Colonel Raynal Cawthorne Bolling (1877–1918)
This military aviation pioneer founded the first unit of what would become the Air National Guard and played a central role in the creation of an American flying force during World War I. Bolling was among those who believed that the United States was not adequately prepared militarily in case of conflict. During the summer of 1915, he took flying lessons and attended the first "Business Men's Training Camp," better known as the Plattsburg (NY) Training Camp. His National Guard First Aero Company was mustered into federal service in 1916 and Bolling was made a colonel on August 8, 1917. After heading the Bolling Commission in Europe in the summer of 1917 to study and recommend types of military aircraft to be bought and produced by the U.S., Bolling held various staff positions with the Air Service in France.
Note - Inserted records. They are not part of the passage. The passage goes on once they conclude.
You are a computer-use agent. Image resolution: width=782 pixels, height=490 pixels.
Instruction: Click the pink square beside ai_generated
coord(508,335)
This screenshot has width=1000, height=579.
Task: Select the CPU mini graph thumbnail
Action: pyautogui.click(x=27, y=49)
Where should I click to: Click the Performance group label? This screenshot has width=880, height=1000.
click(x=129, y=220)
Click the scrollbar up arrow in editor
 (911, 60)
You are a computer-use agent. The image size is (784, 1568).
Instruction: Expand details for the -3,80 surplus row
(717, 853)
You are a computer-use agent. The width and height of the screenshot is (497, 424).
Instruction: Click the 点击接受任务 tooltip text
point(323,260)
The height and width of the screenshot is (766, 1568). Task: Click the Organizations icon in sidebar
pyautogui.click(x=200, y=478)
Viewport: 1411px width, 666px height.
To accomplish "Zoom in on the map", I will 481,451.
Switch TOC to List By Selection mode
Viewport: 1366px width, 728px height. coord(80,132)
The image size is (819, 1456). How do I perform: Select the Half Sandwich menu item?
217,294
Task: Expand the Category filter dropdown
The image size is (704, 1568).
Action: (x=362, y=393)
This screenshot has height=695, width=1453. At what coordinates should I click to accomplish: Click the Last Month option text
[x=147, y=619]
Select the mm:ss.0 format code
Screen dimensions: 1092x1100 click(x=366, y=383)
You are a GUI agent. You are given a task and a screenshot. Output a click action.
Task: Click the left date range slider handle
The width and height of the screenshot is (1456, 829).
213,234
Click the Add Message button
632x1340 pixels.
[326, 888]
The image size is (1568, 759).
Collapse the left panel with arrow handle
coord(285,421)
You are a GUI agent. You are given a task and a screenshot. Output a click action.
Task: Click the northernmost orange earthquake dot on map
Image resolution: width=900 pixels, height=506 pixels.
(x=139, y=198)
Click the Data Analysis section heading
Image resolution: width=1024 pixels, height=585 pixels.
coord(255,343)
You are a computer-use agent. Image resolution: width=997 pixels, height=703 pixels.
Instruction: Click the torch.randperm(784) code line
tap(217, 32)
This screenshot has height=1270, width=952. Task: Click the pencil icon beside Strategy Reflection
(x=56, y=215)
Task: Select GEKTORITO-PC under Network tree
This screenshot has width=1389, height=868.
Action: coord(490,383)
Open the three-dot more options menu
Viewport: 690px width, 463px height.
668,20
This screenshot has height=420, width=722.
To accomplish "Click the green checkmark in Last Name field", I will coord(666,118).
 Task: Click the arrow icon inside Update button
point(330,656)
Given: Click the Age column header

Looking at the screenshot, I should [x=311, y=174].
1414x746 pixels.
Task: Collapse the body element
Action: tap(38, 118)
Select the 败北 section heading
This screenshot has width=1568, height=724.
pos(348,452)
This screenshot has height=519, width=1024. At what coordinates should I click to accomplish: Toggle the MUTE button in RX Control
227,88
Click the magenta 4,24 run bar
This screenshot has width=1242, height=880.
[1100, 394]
He then sought and was selected for future combat command of the U.S. II Corps when it formed in the spring.
On March 26, 1918, Bolling and his driver were on a scouting trip near Amiens, France. Caught between fast-moving lines, Bolling was killed and his driver wounded by German troops. Bolling, the first high-ranking American officer to perish during the War, was posthumously awarded the Army Distinguished Service Medal and the Legion of Honor. Bolling Air Force Base (now Joint Air Force Base Anacostia-Bolling) was named in his honor.